Quelle est la promesse du Paris FC ?
La réponse est devenue confuse, voir inexistante. En optant pour le Kanak préféré des Parisiens, Antoine Kombouaré, la direction du PFC annonce des ambitions à la baisse.
Terrorisés par la descente, ils sacrifieront tout pour se maintenir.
Dans notre édition de samedi, nous évoquions la possibilité Thiago Motta. Cela aurait été risqué mais si le pari était gagnant…
Alors oui, faire sauter en pleine saison Stéphane Gilli est sûrement logique au vu de la mauvaise dynamique sportive parisienne. Mais enchainer les panic-buy en fin de mercato, c’est tragique.
Des critiques injustes
Plus surprenant, la presse. Dire que le PFC a mis 100 millions d’euros de transfert été puis hiver 2025, c’est faux puisque le recrutement Rémois Patrick Zabi entrerait dans les comptes de la saison de prochaine. Cela fait tomber la facture de transfert à 75 millions d’euros pour l’exercice en cours.
Antoine Arnault ne tarit pas d’éloge sur la future recrue du club : « Depuis notre arrivée au Paris FC, nous inscrivons notre projet sur le temps long. Le recrutement l’été prochain de Patrick Zabi, l’un des jeunes joueurs les plus prometteurs de sa génération, s’inscrit parfaitement dans notre démarche. Sa technique et son impact devraient contribuer la saison prochaine à accompagner la progression de notre équipe »
Il faut bien rattraper un retard structurelle sur les équipes du bas de la Ligue 1 ou du haut de la Ligue 2. Ces clubs ont des histoires, des structures, etc
Là où le PFC change tout l’été de la montée en Ligue 1, les autres clubs s’appuient sur leurs fondations. Paris a voulu aller plus vite, manquant d’humilité et de sagesse.
Et puis les journalistes français adorent parler d’argent. cela justifie les succès du PSG et la médiocrité de la Ligue 1. Or, quand en Ligue des Champions, l’OM se fait éliminer par des budgets dignes du ventre mou de notre championnat, plus personne ne parle de logique financière. Les Phocéens ont quand même 250 millions d’euros de budget et à l’heure actuelle, ils sont quatrième de Ligue 1. Autre exemple encore plus parlant, le club Norvégien Bodø/Glimt, qui accède en 1/8ème de finale de Ligue des Champions, après avoir battu deux fois le finaliste de la précédente édition, l’Inter (5-2 sur l’ensemble des deux rencontres).

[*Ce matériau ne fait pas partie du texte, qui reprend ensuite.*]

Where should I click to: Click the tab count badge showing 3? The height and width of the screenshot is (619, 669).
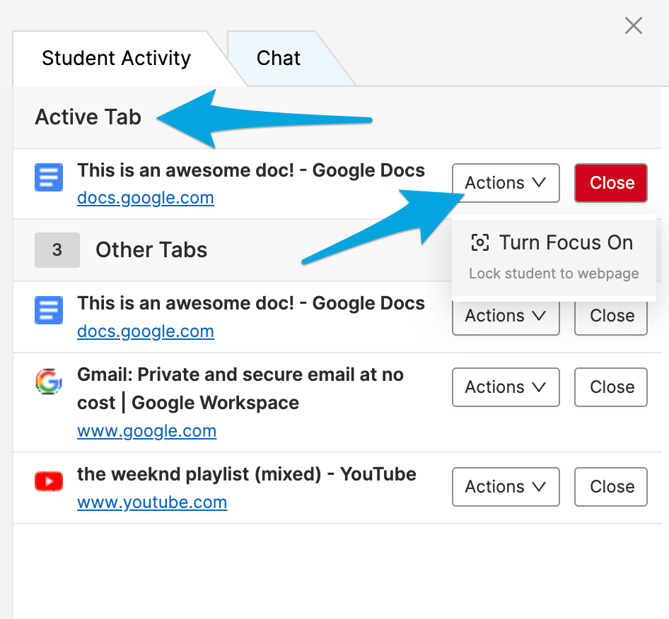(57, 250)
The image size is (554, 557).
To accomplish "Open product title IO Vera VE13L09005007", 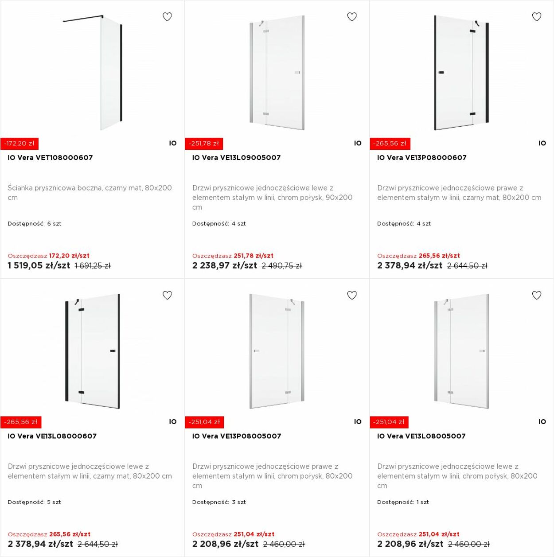I will click(236, 157).
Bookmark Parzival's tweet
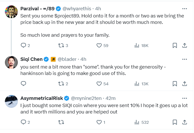This screenshot has width=194, height=133. (175, 45)
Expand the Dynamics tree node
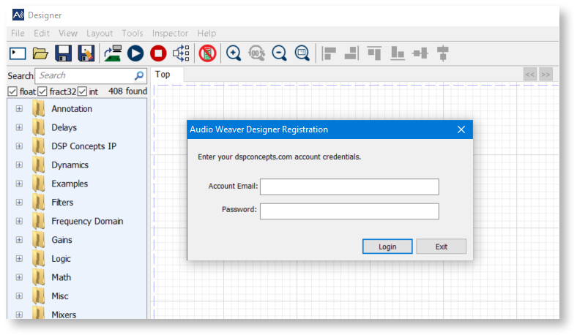Viewport: 577px width, 335px height. (19, 165)
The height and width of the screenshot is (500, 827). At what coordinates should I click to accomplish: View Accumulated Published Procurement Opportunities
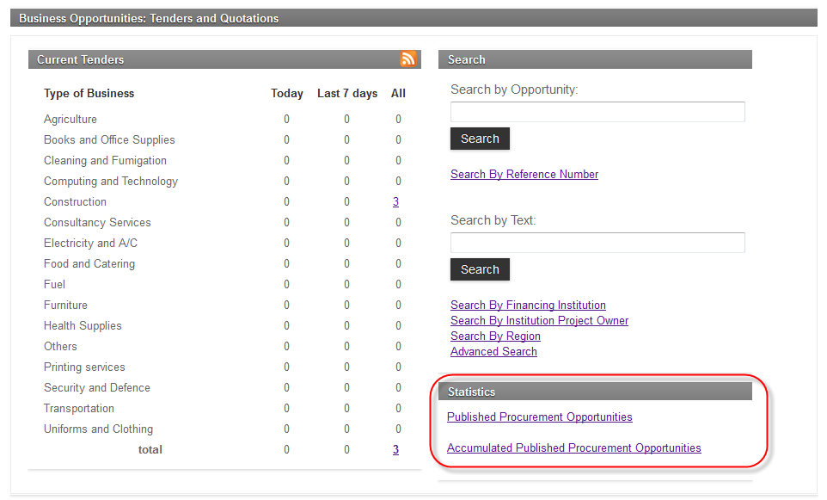point(573,448)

La vérité du football, c’est que l’argent n’est pas roi. Le financier soutient une politique sportive et sociale, mais n’est pas synonyme de réussite. C’est la même logique pour le PFC.
En route vers le maintien
En cas de maintien cette année, d’autres questions seront posées comme la fin de contrat cette saison d’Ilan Kebbal.

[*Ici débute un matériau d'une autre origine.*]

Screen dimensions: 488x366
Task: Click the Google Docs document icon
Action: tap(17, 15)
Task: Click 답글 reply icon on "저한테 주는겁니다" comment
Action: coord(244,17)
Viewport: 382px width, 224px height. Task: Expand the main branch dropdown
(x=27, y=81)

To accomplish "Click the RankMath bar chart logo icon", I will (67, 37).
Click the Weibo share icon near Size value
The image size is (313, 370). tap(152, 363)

Et quid des rapports de force ? La famille Ferracci doit passer la main puisqu’ils ont vendu. RedBull n’a qu’environ 10% et assure uniquement le centre de formation.
C’est donc à Antoine Arnault de prendre ses responsabilités. Mais attention. Le football n’est pas un business où l’on fonce tête baissée et on voit ce qui se passe.
Dans cette industrie, le fautif doit assumer ses responsabilités. Ce sont les directeurs les responsables, pas les sous-fifres. C’est donc monsieur Arnault, en tant que Président et propriétaire qui doit commencer à diriger le PFC avec ses propres normes et sa vision. Et surtout pas celle des journalistes français qui murmurent à son oreille, sinon le club est en danger.
Et si le travail est trop lourd pour Antoine Arnault, qu’il n’hésite pas à faire comme en Angleterre. Il s’agit de nommer un manager, et non plus un simple entraineur. Cela serait osé et pourquoi pas, une véritable révolution sportive en Ligue 1. C’est bien ce qu’on attend de Paris pour pouvoir exister à côté de l’ogre voisin.

Le directeur sportif Marco Neppe a également rendu un hommage tout en langue de bois à l’ancien entraineur : « Au nom du Paris FC, je tiens à remercier Stéphane Gilli et son staff pour le travail accompli au cours des trois dernières saisons et à lui souhaiter pleine réussite pour la suite. »
La suite pour le club Parisien c’est la réception de Nice, suivi d’un déplacement à Lyon. Après cette 23è journée, et la victoire de Nantes sur Le Havre (2-0), six petits points les séparent du barragiste, mais également du premier relégable. Du pain sur la planche pour le Kanak.